Document and screenshot pointing entries:
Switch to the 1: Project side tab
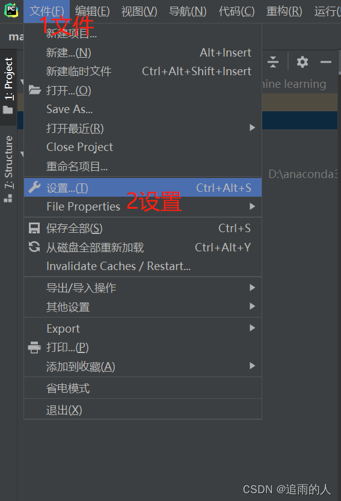pyautogui.click(x=8, y=86)
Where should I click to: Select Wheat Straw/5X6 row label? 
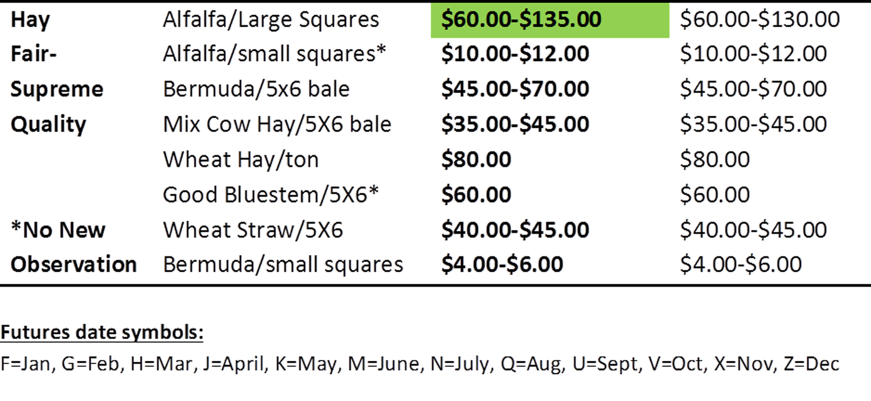(x=253, y=230)
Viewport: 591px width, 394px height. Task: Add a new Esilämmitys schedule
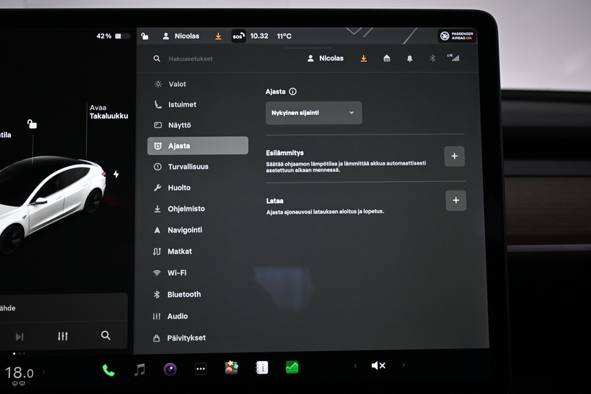pos(454,156)
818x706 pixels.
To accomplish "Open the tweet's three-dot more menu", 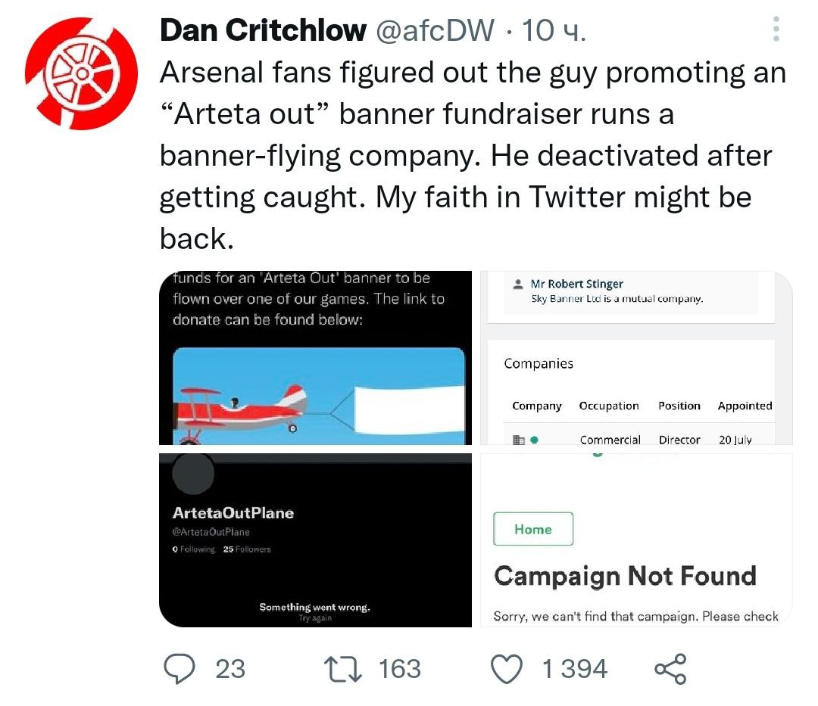I will pos(776,29).
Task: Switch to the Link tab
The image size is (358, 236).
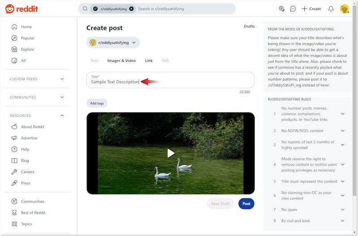Action: tap(149, 60)
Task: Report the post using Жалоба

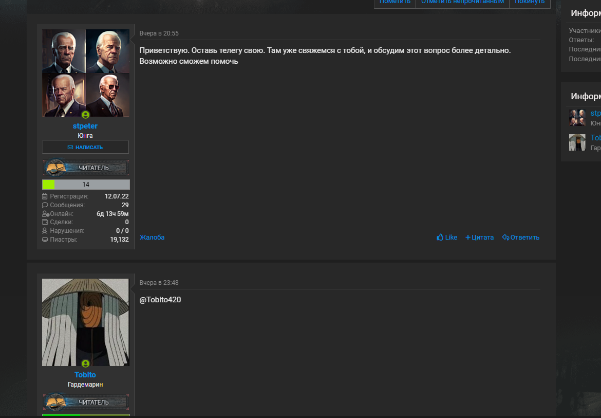Action: [152, 238]
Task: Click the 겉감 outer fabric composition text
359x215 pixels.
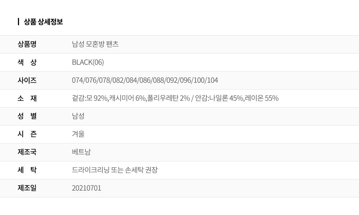Action: 131,98
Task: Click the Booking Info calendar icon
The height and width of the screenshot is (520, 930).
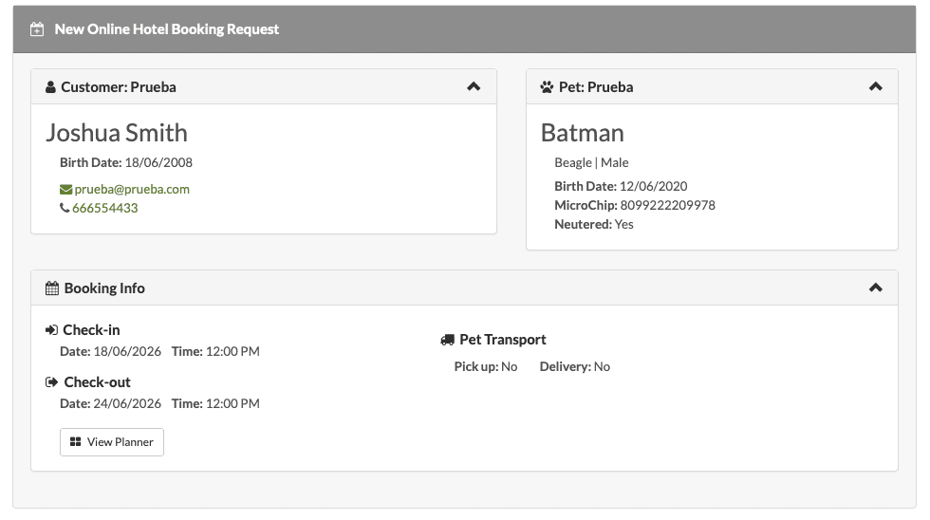Action: pos(52,288)
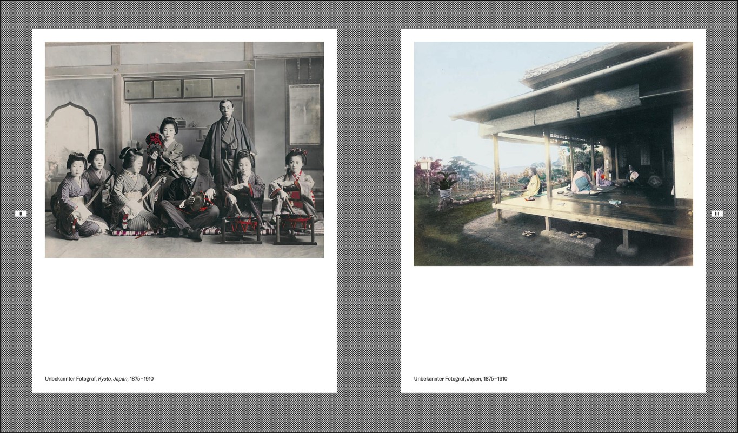738x433 pixels.
Task: Click the blank white area below the right photo
Action: click(x=553, y=319)
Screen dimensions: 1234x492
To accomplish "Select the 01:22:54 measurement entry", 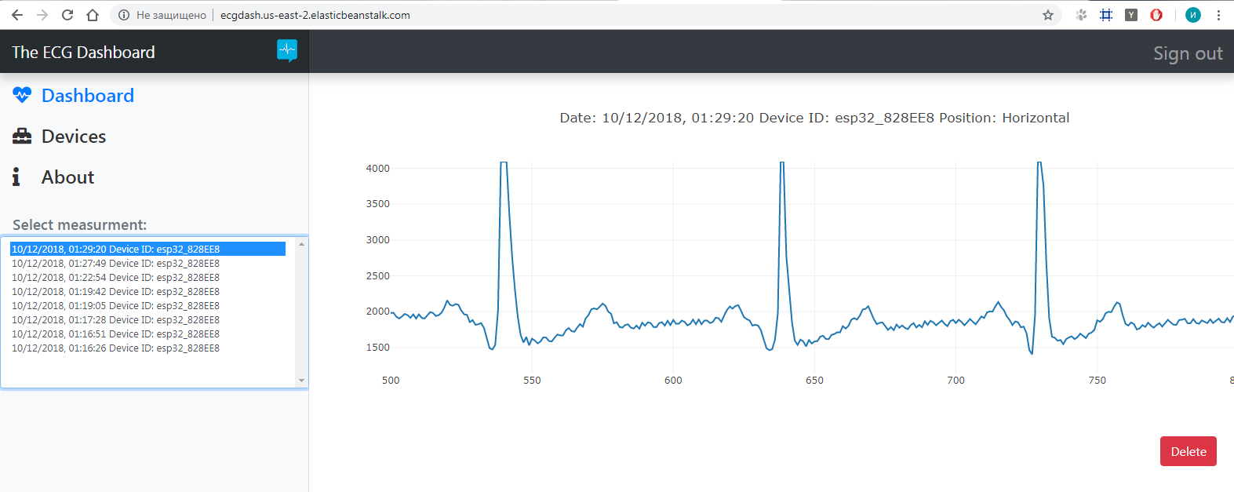I will click(x=115, y=278).
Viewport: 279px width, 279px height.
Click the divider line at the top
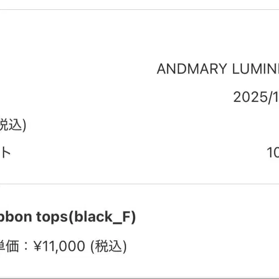pos(139,9)
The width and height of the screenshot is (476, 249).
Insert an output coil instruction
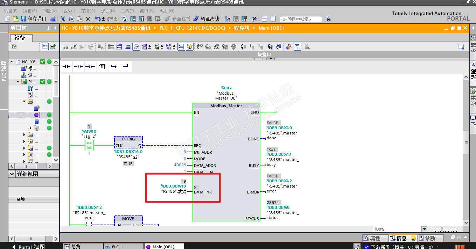click(x=90, y=67)
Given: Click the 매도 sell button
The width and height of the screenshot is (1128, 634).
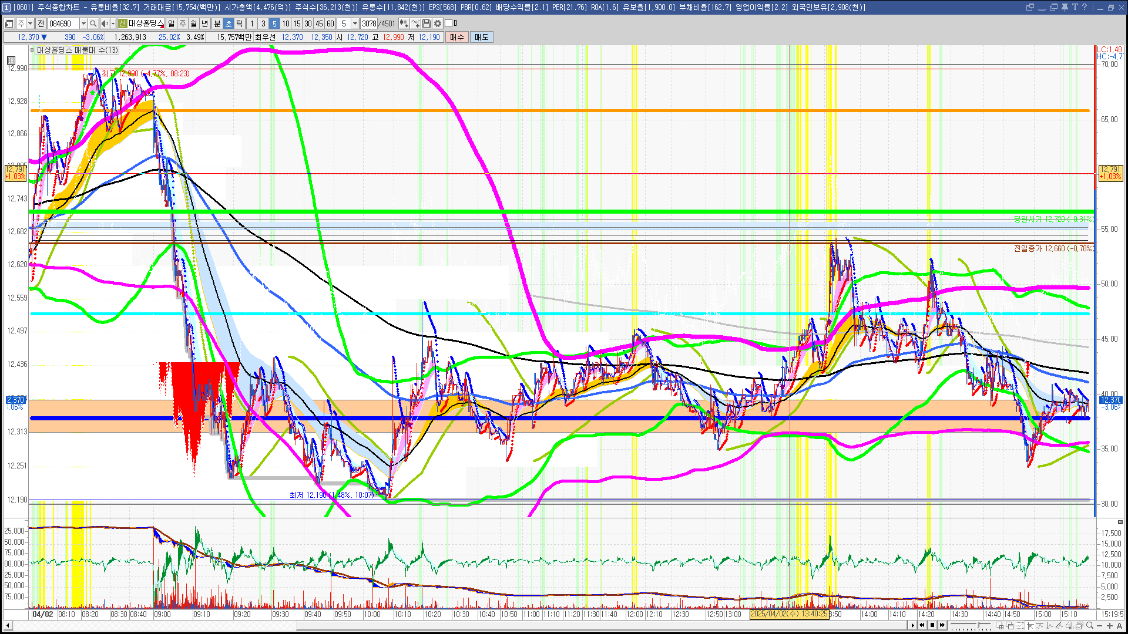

[Exercise]
Repeat the lines from the line with "Task: Switch to the Link tab" up to and including the line with "Action: click(x=553, y=319)", with the pictures left out.

[Task solution]
Task: Switch to the Link tab
The image size is (358, 236).
Action: tap(149, 60)
Task: Report the post using Жалоба

Action: [152, 238]
Task: Click the 겉감 outer fabric composition text
359x215 pixels.
Action: 131,98
Task: Click the Booking Info calendar icon
The height and width of the screenshot is (520, 930).
Action: pos(52,288)
738x433 pixels.
Task: Click the blank white area below the right photo
Action: click(x=553, y=319)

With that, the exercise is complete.